TASK TO CARRY OUT :: From the entries that follow, copy each line containing the word "will".

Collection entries

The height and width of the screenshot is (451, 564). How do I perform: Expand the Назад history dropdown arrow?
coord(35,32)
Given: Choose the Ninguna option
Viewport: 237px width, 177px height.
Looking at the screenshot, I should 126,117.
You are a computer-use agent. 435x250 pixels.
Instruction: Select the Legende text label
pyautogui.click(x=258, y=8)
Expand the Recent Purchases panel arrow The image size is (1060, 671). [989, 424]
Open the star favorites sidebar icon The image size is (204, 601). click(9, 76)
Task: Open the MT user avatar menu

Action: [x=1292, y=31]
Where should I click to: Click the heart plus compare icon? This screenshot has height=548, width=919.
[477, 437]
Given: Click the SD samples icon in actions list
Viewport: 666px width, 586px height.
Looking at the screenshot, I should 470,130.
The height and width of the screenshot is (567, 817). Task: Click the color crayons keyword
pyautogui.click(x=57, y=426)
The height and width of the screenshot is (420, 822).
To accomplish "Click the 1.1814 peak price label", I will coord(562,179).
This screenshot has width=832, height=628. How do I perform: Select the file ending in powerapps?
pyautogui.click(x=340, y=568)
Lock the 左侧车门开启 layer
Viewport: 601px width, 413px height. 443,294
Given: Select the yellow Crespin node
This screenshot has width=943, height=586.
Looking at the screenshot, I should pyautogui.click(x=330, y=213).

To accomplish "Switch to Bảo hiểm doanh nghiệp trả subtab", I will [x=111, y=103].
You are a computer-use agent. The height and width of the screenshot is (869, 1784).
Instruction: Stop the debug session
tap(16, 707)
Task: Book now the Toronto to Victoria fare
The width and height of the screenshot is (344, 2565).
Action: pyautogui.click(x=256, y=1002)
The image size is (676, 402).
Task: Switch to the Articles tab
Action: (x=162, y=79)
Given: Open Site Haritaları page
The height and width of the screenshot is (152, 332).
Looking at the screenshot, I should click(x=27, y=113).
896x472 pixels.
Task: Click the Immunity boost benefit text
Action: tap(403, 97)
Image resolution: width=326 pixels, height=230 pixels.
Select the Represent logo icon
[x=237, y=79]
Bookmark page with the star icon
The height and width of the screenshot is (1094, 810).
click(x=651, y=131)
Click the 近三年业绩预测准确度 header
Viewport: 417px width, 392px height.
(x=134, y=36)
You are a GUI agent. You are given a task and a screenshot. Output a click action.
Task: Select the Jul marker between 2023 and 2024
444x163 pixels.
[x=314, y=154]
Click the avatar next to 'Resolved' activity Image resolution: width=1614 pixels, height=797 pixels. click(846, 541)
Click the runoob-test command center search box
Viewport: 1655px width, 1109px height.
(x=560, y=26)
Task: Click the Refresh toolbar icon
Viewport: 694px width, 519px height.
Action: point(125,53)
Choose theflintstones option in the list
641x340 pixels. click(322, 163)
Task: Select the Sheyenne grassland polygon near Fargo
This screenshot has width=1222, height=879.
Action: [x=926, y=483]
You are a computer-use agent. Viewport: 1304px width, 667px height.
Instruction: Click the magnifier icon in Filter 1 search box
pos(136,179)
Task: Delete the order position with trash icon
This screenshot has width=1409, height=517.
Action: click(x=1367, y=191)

EXPECTED OUTPUT ::
To accomplish "Click the 1.1814 peak price label", I will coord(562,179).
To accomplish "Switch to Bảo hiểm doanh nghiệp trả subtab", I will [x=111, y=103].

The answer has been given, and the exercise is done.